"A Nine-Member Protostellar System Forming via Filament Fragmentation and a Search for Streamers in Nine High-Mass Star Forming Regions"

Abstract:

Massive stars (> 8 Msun) are likely found in binaries or higher order multiples throughout their lives; however, due to observational challenges, the relative importance of the formation mechanisms giving rise to this multiplicity are not well constrained. The youngest multiple systems, whose system parameters best constrain theoretical models, are the most deeply embedded, and in the high-mass regime only a few examples of young multiples -that have not yet developed ultracompact/hypercompact HII regions or bright IR emission- have been identified. Using high angular resolution (~350 AU) ALMA observations taken as part of the The Complex Chemistry in hot Cores with ALMA (CoCCoA) survey I will present a case study of multiplicity in the massive star forming environment NGC 6334-43. We identify nine protostellar and prestellar sources that reside within a single filamentary structure, whose derived system parameters are consistent with a bound system in a simple stability analysis.

Streamers, high-aspect-ratio velocity-coherent structure of gas (and sometimes dust) that are falling towards a source, may play a crucial role in a variety of star formation processes. In contrast to numerous identifications towards low-mass sources, there is a comparatively sparse sample of streamers in high-mass star-forming regions.

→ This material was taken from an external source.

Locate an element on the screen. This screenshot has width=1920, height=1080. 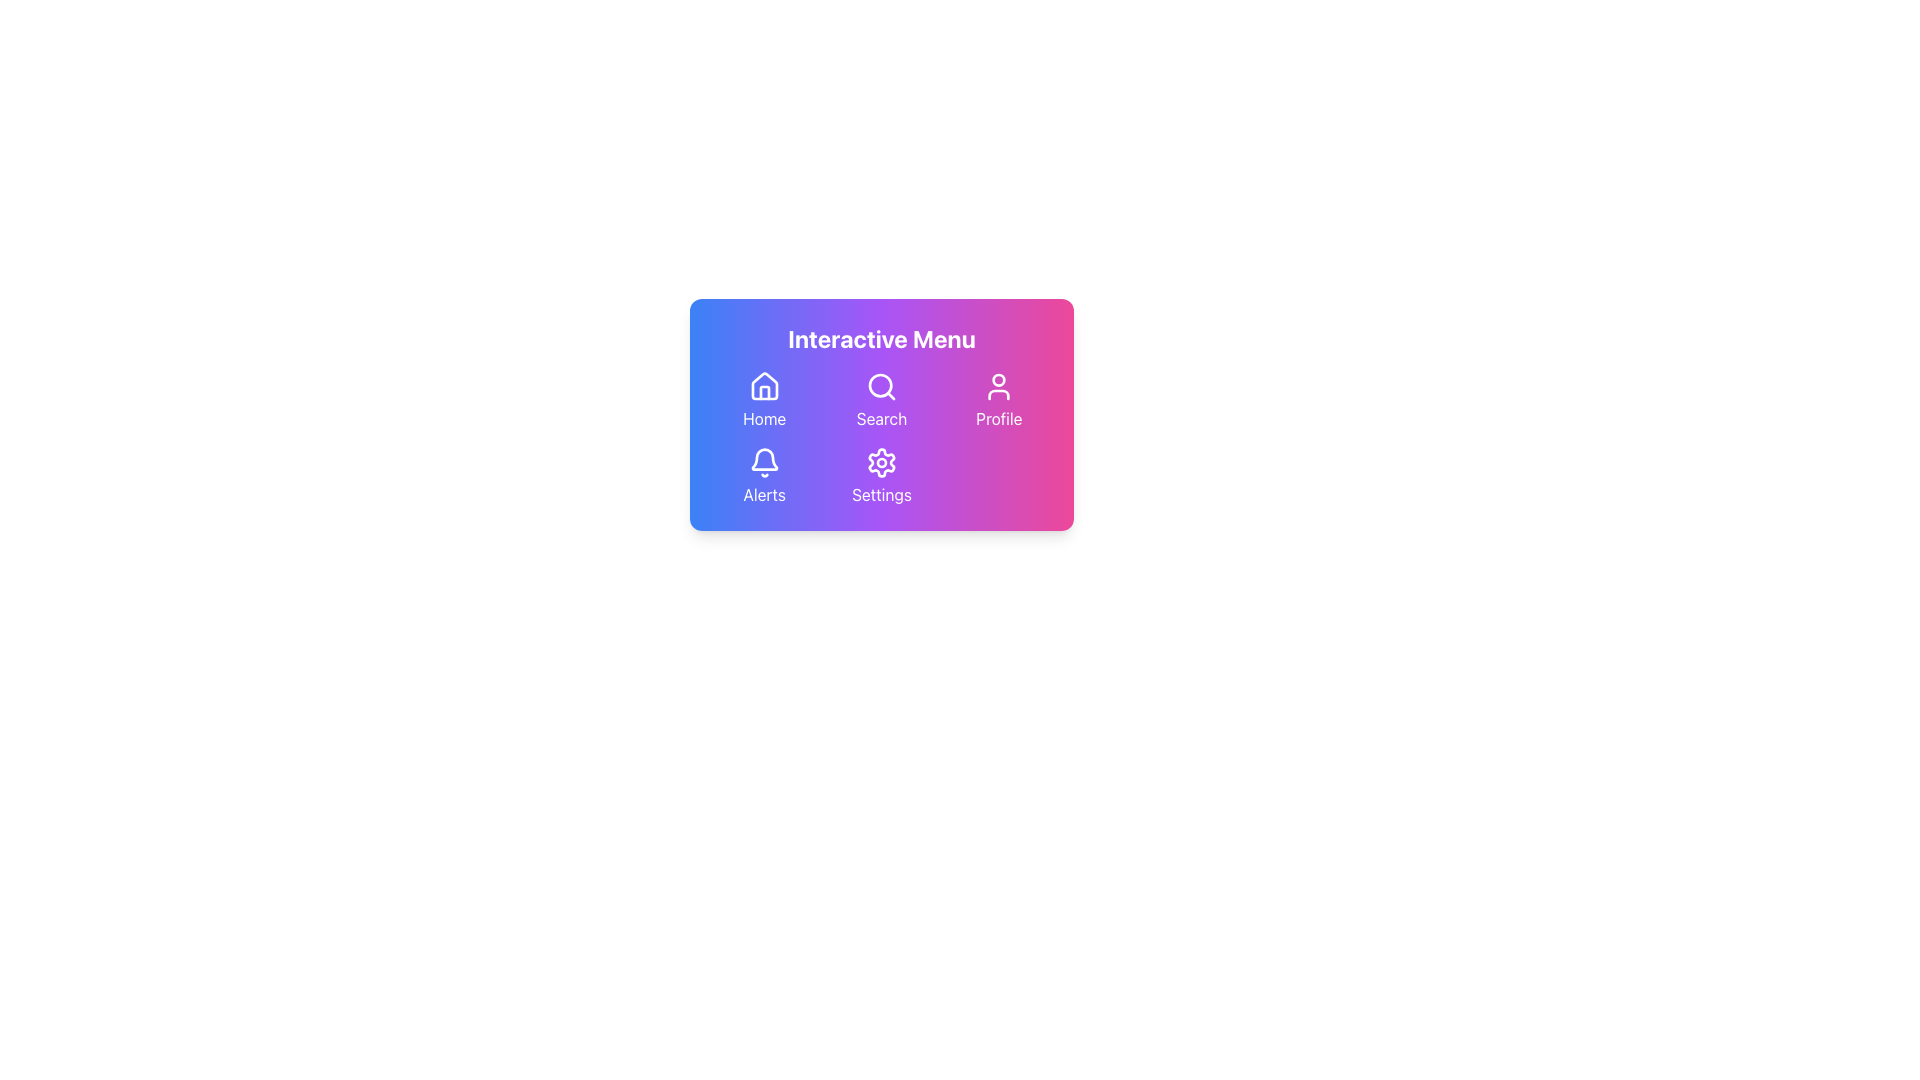
the circle element that is part of the 'Search' icon in the interactive menu is located at coordinates (880, 385).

We aim to expand this sample through a search for streamers in H13CO+ emission across nine high-mass star forming regions observed as part of the CoCCoA survey. I will present ongoing work to this end, where we have obtained reliable Vlsr measurements for ~55 sources by fitting synthetic spectra to their CH3CN emission and analysed the complex H13CO+ emission via Gaussian decomposition and subsequent clustering into position-position-velocity coherent structures. I will also show early results of fitting candidate streamers using an MCMC implementation of TIPSY.